Yuuji remembered the fire, gone now after running out of its fuel, he felt like that fire. The hunger to give the creatures what they had so vehemently deserved, and the fuel as their bodies, hitting the ground in a silent rhythm until there weren’t anymore to create such a melody, leaving him to stand in silence surrounded by the dead and drenched in their sinners blood.
It was warm at first, before it had faded to a dull cold that reminded him of his grandfather in a way. Cold gazes, cold words, and a colder embrace. Perhaps he had rotted away inside that home, maybe the home had simply dragged the warmth of his embrace away to fuel his delusions.
He wouldn’t be delusional any longer.
Yuuji echoed a tune, empty and barely there for even a moment before the rope tugged hard within the abyss of his mind, dragging his eyes towards the treeline. His eyebrows furrowed in confusion, before it morphed into understanding. There were people there, both familiar but in different ways, he recognized the woman with stark white hair with memory, but the man or giant maybe? He was familiar in the way of instinct.
He couldn’t help but try to narrow his eyes in response, even if they closed every other second fighting to keep them open only to see the duo get closer, jumping a few feet any time his eyes shut in exhaustion. Fatigue causing his knees to collapse underneath him until his entire body hit the ground like those fallen trees he’d seen within the forest. In the end, Yuuji was left to stare up at the duo as they got closer and familiar with every step.

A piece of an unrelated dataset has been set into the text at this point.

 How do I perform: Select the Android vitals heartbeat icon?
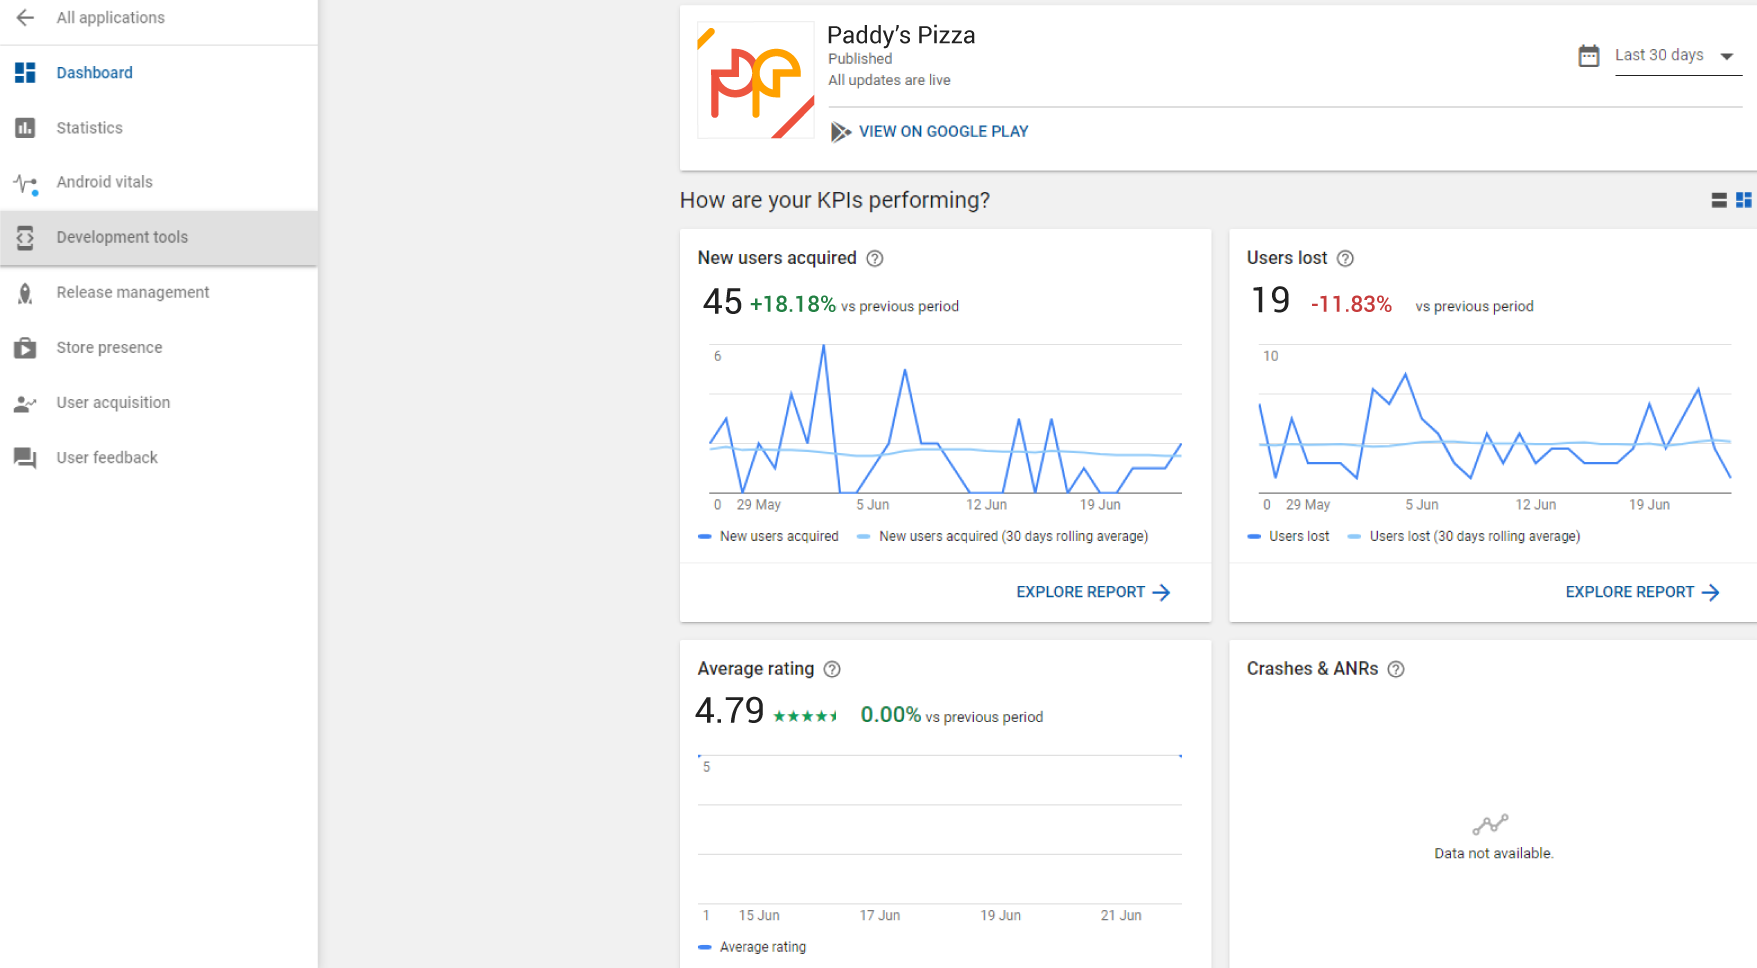coord(25,183)
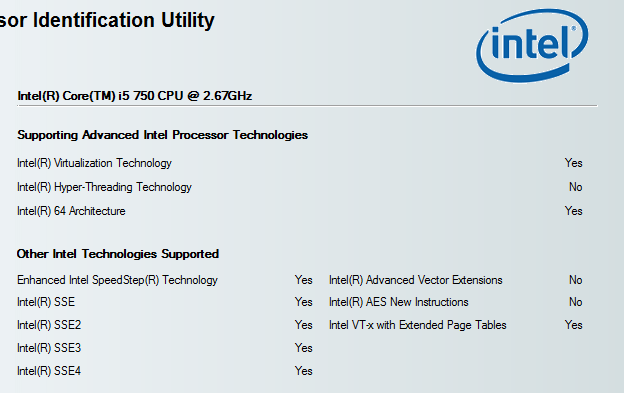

It’s only when he’s able to truly see the man that he figured out why he’s so familiar. There are markings decorating his skin and pink hair vibrantly adorning his head. He was the reason Yuuji was almost burnt to death - he was the reason his grandfather was burned to death.

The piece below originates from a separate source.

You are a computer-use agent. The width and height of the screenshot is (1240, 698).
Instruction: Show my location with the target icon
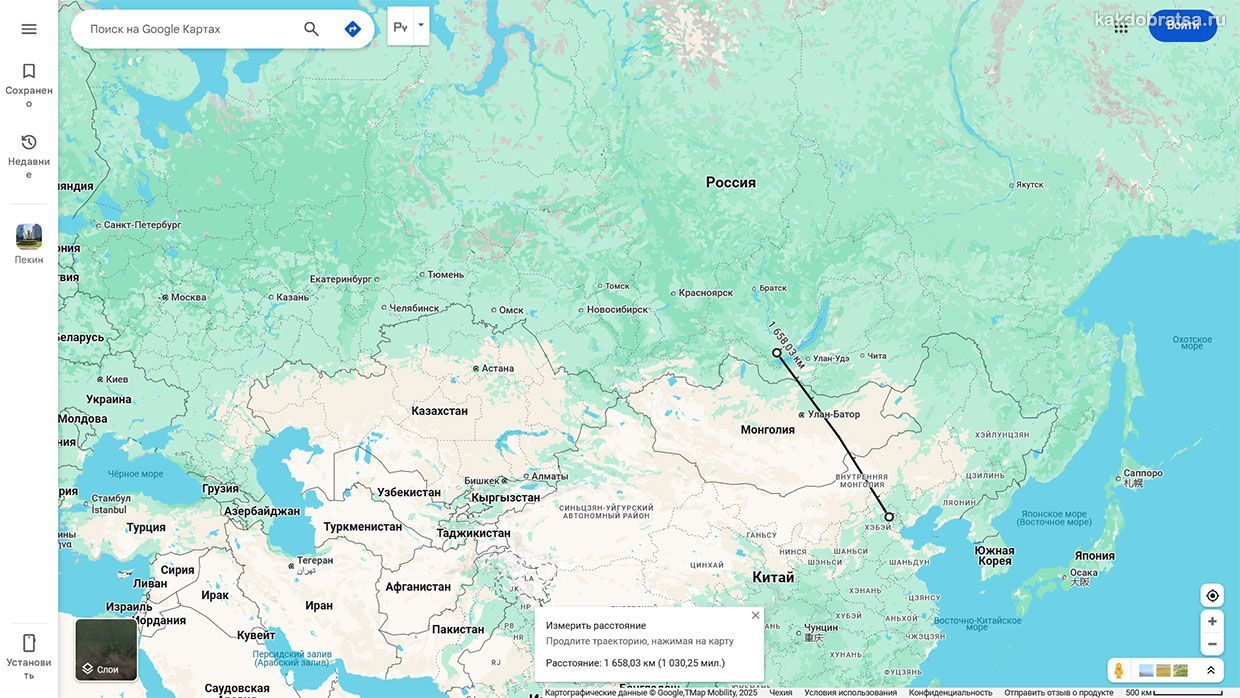click(x=1212, y=596)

“Sukuna.” Yuuji whispered, looking up at the king standing above him. He tried to fight, pull on the rope that gave nothing in return, swing his arms or legs, but nothing would move.
He was hopeless to do anything to defend himself before the king of curses, and it was getting harder and harder to keep his eyes open, closing entirely just as his undoing lifted him from the lake of sinner's blood Yuuji had poured himself.